TASK PROMPT: Please count the lines in the listing below that contain the string "screenshot". Reply with the number only.

# SOURCE RECORDS start

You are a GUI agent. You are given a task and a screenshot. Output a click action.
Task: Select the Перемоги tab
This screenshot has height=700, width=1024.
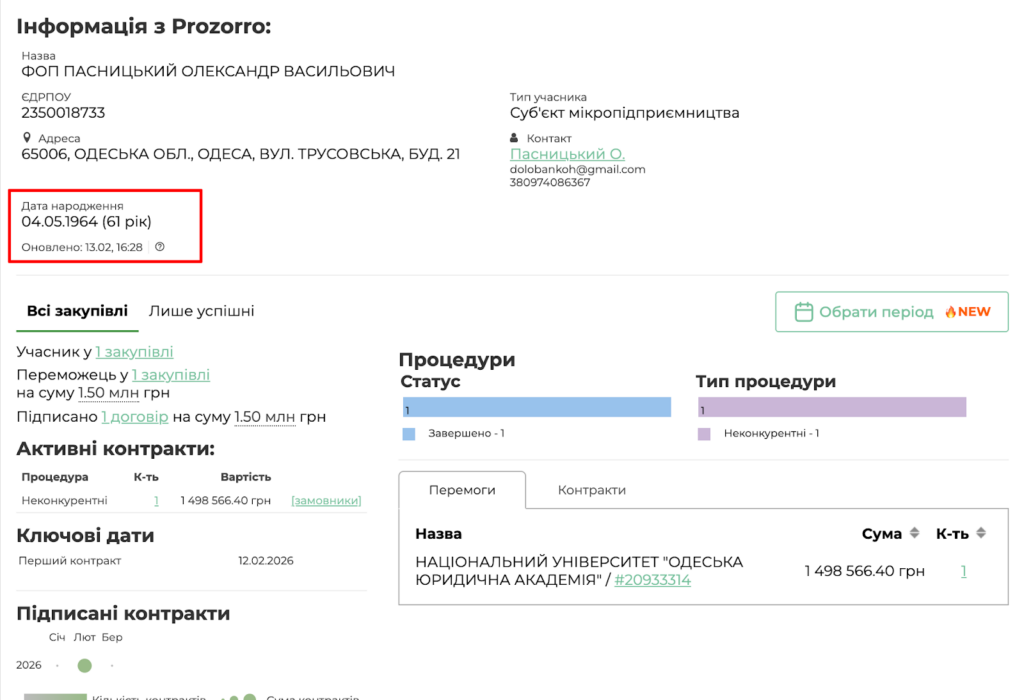tap(461, 490)
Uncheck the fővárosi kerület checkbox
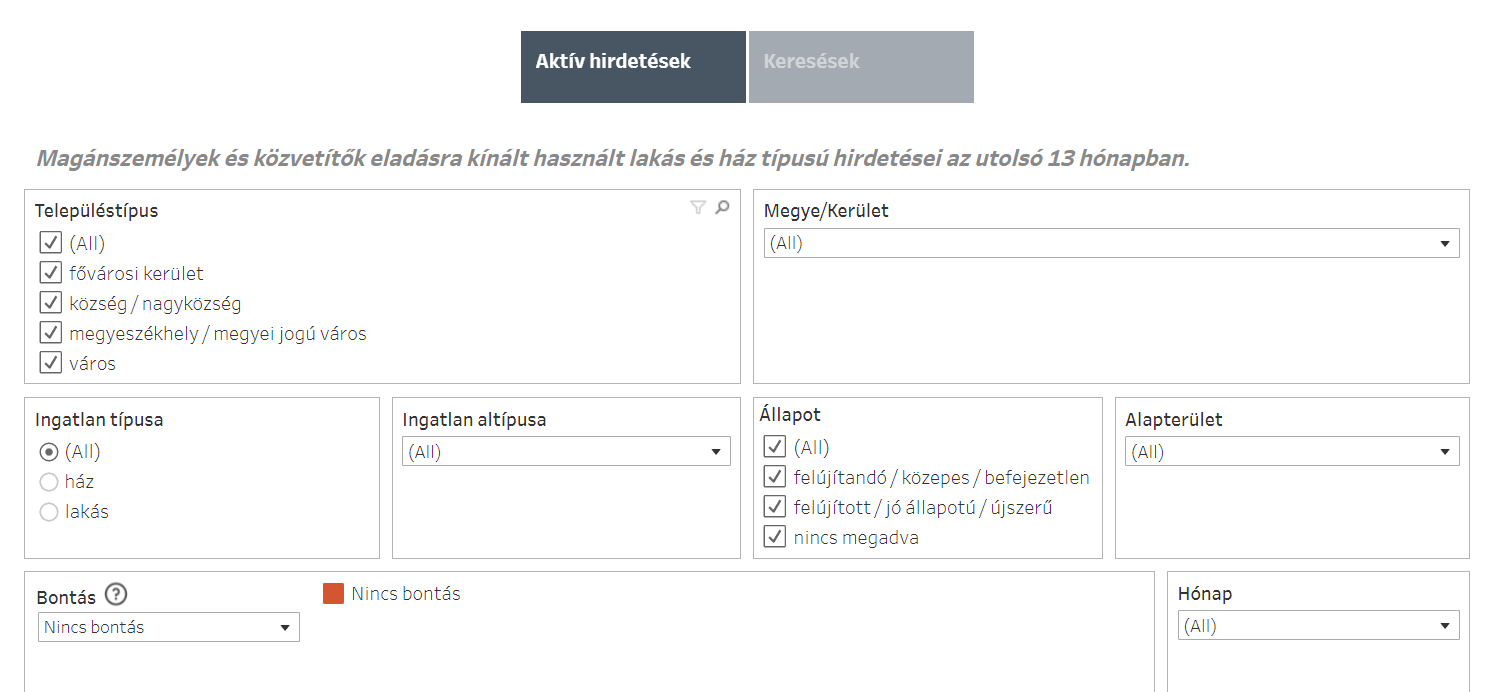1495x692 pixels. pyautogui.click(x=51, y=273)
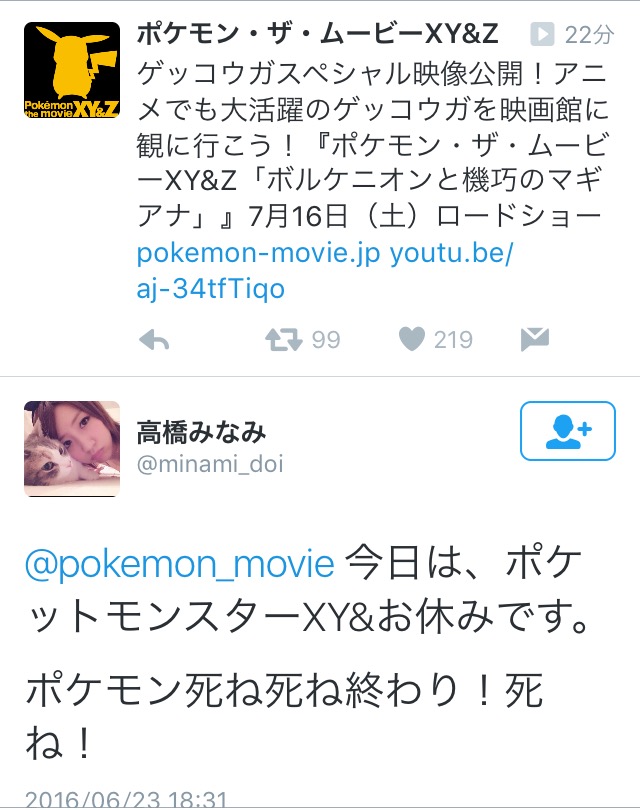640x810 pixels.
Task: Open direct message envelope icon
Action: pos(535,339)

# SOURCE RECORDS end

THE COMPLETED TASK: 2